**Document passage:**

***

9:15pm 29 Nov
Hiya, So I've been looking into AI to bring the Cyborg galaxy to life a bit. AI ships flying about minding their own business etc, without damaging anyone's property as a result of some unfortunate collision. Those space stations are expensive...
A first attempt was to use a classic collision detection method of raycast detecting what is ahead of each ship as they fly... a front, left and right ray is cast to detect potential collisions and hence avoid those collisions early and rotating away to safety. It works, kinda, but felt rigid and the 3 rays have gaps which cause some awkward moments where ships get stuck and then a weird ballet dance ensued...
I tried a different approach which seems a bit more natural. It involves the Unity physics engine and applying repelling forces based on velocity and nearest ships within a circle check. It is a slight improvement. I am still looking into other alternatives, so If anyone knows of a good way to handle this, I'd appreciate the advice. Here's the latest attempt at getting sector traffic to work using that approach... Ships patrol to a set of waypoints and avoid each other as best as possible.

***

**Records for locating the described items:**

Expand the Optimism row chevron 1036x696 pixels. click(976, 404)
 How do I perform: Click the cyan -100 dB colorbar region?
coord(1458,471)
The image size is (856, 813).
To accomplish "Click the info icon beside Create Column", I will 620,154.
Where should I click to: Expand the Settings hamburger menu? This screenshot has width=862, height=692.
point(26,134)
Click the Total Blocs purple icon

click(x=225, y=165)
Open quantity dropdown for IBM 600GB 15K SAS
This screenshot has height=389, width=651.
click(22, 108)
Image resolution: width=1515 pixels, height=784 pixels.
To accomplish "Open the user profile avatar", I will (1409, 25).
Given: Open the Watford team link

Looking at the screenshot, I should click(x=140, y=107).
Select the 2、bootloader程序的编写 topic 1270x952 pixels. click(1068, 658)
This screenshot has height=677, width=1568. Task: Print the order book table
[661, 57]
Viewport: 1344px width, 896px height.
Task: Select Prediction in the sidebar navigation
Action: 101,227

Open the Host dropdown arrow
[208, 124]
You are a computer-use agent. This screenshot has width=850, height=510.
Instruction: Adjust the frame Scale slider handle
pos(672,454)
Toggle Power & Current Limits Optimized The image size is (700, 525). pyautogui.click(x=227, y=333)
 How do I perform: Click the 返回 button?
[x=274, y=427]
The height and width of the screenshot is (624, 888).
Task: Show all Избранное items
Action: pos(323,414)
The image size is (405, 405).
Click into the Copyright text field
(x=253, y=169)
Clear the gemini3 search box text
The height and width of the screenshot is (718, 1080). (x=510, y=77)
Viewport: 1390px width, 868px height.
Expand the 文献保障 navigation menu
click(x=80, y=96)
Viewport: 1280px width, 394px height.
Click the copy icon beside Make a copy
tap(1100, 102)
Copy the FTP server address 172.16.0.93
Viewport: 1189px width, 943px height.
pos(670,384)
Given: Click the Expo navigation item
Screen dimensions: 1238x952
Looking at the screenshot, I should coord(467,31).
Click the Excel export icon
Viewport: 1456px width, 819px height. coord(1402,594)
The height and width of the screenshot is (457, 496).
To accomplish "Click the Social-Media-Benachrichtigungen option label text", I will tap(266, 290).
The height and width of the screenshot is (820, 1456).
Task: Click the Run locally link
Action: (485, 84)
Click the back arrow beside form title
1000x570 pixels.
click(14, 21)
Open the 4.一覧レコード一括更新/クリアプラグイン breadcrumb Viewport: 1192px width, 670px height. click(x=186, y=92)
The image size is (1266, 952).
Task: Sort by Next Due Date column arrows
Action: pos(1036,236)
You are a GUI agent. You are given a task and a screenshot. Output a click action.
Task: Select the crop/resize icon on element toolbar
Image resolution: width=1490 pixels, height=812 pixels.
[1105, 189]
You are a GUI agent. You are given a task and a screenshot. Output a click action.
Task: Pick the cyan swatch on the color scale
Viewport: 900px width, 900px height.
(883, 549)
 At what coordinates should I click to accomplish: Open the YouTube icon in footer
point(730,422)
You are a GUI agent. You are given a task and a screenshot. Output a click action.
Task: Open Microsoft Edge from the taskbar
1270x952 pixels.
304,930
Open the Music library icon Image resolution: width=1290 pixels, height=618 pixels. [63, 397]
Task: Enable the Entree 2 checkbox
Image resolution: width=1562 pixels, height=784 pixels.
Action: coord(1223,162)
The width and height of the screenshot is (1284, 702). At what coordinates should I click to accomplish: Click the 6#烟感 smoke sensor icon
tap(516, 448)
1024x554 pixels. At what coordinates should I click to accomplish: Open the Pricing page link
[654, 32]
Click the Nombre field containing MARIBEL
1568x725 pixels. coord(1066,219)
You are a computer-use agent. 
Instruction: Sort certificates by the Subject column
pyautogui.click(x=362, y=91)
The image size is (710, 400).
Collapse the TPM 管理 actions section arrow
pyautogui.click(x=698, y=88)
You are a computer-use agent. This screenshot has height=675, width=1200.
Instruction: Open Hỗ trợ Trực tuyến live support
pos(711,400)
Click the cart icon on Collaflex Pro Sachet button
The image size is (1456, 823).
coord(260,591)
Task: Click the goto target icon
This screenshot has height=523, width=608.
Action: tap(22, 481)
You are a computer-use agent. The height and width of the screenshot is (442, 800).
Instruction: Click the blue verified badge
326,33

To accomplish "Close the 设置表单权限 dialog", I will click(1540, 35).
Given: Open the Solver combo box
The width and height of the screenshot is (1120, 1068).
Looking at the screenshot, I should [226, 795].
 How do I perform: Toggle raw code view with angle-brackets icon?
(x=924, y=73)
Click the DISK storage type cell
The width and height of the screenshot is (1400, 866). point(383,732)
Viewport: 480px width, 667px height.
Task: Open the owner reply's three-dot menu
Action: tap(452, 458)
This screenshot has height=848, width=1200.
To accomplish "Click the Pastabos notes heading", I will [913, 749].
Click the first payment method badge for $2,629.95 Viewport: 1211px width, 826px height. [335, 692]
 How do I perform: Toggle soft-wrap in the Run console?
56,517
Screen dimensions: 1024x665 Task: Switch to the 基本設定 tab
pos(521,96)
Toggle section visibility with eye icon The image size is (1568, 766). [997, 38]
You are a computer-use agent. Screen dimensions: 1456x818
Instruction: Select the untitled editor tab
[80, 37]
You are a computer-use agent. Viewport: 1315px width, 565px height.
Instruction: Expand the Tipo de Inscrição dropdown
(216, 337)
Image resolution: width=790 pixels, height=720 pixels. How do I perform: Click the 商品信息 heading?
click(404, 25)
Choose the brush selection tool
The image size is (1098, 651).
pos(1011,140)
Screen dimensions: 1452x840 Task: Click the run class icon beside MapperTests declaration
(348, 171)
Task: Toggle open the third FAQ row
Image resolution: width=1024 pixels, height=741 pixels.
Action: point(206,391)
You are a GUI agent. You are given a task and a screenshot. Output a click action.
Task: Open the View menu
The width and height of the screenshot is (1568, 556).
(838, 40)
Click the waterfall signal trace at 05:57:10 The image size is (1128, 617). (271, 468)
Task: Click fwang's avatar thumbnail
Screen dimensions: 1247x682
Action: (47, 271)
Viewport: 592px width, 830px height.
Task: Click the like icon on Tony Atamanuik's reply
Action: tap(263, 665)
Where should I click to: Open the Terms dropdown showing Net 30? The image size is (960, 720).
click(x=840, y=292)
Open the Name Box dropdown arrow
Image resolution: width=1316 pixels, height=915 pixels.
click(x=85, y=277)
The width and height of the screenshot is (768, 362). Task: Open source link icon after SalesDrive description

***

**Problem description:** In the post about AI ship traffic, which three rays were cast in the first collision detection attempt?

**Result of the exercise:** A front, a left and a right ray.